Facebook started a trend in August 2012 when it announced the ability for brands to target ads on the social network to people in brands’ customer databases. Since then a version of the ad-targeting option has been adopted by Twitter, Google, LinkedIn and now Pinterest.
Pinterest will start letting brands upload lists of customers’ email addresses in order to target ads to the 100 million people that use the social network each month. As with the other companies’ examples, Pinterest will match those email addresses against the email addresses attached to its users’ accounts and will use an encryption process called “hashing” to match the two databases without exposing the raw personally identifiable information. Brands can use this customer database targeting in tandem with Pinterest’s other targeting options, which are also at the center of the company’s news on Tuesday. Those other targeting options include interest categories, the number of which being expanded exponentially and which can now be paired with keyword targeting.
To use the customer database targeting, advertisers must have at least 100 email addresses in the lists they upload to Pinterest. That requirement gives Pinterest a way to make sure that brands can target individuals too specifically. Advertisers can also use these lists for a reverse type of targeting by excluding those customers from seeing ads that may be intended for people that aren’t already customers.
For now the customer database targeting is only available through ad tech firms in Pinterest’s Marketing Developer Partners program that provide brands automated tools to buy ads on Pinterest.
Small- and medium-sized businesses in the US will be able to use this customer database targeting more directly later this year when Pinterest adds the option to its self-serve ad-buying tool Pinterest Ads Manager. That’s because Pinterest is finally opening up the self-serve tool to all SMBs in the US after limiting access to those businesses on a waitlist. Pinterest plans to roll out the self-serve tool to the United Kingdom sometime later during the first half of 2016 and possibly other English-speaking markets later in the year, said Nipoon Malhotra, the ads product lead at Pinterest.
Pinterest claims that tens of thousands of SMBs have tried out the self-serve tool over the past year and a half, which has helped Pinterest’s revenue grow five-fold from 2014 to 2015, according to Mr. Malhotra. Part of Pinterest’s potential allure to advertisers is that ads may have a longer shelf life on Pinterest than on other platforms. Mr. Maholtra said the average pin on Pinterest has a half-life of 3.5 months. That may explain why Pinterest’s early advertisers see performance boosts long after they launch a campaign. In the month after brands started running a promoted pin campaign — which is just the paid distribution of an organic pin — on average they received 20% extra free clicks through a combination of the pin’s organic distribution and people repinning the promoted pin, according to Mr. Malhotra, noting that the stat is specific to brands that spent at least a dollar a day on the campaign.
Pinterest is beefing up its ad targeting options in other ways. For starters it is offering a lot more options. Pinterest has expanded the number of interests that advertisers can target against from 30 to 420. That 1,300% increase in the number of interest targets is driven mainly by adding sub-categories to the existing interests.

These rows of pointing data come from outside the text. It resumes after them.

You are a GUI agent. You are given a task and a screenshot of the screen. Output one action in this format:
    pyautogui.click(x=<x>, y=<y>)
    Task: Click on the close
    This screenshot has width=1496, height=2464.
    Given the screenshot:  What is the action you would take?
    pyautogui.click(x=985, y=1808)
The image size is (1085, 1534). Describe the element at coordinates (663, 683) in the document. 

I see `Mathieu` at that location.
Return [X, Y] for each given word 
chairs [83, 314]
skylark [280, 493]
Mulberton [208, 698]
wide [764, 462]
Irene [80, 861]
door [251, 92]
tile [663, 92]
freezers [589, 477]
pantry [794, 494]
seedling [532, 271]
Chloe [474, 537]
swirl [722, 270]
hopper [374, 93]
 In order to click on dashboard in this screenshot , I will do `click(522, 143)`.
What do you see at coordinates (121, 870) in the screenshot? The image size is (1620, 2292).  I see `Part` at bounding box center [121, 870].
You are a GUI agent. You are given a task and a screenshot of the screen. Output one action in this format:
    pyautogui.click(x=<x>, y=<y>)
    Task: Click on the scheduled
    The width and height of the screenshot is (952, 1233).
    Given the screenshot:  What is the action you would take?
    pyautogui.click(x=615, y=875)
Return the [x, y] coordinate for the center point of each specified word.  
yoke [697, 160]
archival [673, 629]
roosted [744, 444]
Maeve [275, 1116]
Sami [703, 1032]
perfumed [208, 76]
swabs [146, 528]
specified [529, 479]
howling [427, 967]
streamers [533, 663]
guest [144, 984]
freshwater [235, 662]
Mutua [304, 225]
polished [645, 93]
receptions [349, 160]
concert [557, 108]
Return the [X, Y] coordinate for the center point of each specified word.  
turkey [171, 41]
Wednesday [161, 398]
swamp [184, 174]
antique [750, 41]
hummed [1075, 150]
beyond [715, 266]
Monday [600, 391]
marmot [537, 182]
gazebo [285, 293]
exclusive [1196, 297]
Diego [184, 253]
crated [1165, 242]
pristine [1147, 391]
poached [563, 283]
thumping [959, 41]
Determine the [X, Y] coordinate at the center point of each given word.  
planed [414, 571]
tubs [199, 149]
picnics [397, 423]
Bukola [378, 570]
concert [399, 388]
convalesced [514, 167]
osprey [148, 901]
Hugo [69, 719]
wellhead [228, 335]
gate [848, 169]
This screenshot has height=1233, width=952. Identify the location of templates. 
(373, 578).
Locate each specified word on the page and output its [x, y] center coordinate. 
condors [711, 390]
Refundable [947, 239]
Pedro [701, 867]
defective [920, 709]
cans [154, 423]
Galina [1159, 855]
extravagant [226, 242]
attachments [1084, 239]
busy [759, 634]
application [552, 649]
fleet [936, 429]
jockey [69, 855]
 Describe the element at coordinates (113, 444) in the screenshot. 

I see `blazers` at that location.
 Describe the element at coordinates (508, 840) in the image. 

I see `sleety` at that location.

For example, previously a brand may have been able to advertise to people interested in men’s fashion at a broad level, but now that brand could more specifically pinpoint people interested in men’s shoes.
At the same time as it adds more interests to target, Pinterest is introducing a new way to use those interests. Previously the ads appearing in content feeds like the Pinterest home page could be targeted by interest but not by keyword, and the ads appearing in search results could be targeted by keyword but not by interest. No longer. Advertisers can now use interest targeting and keyword targeting simultaneously. This combination allows brands to advertise to people who may be using Pinterest to search for something specific but who also to stick around to browse, said Mr. Malhotra.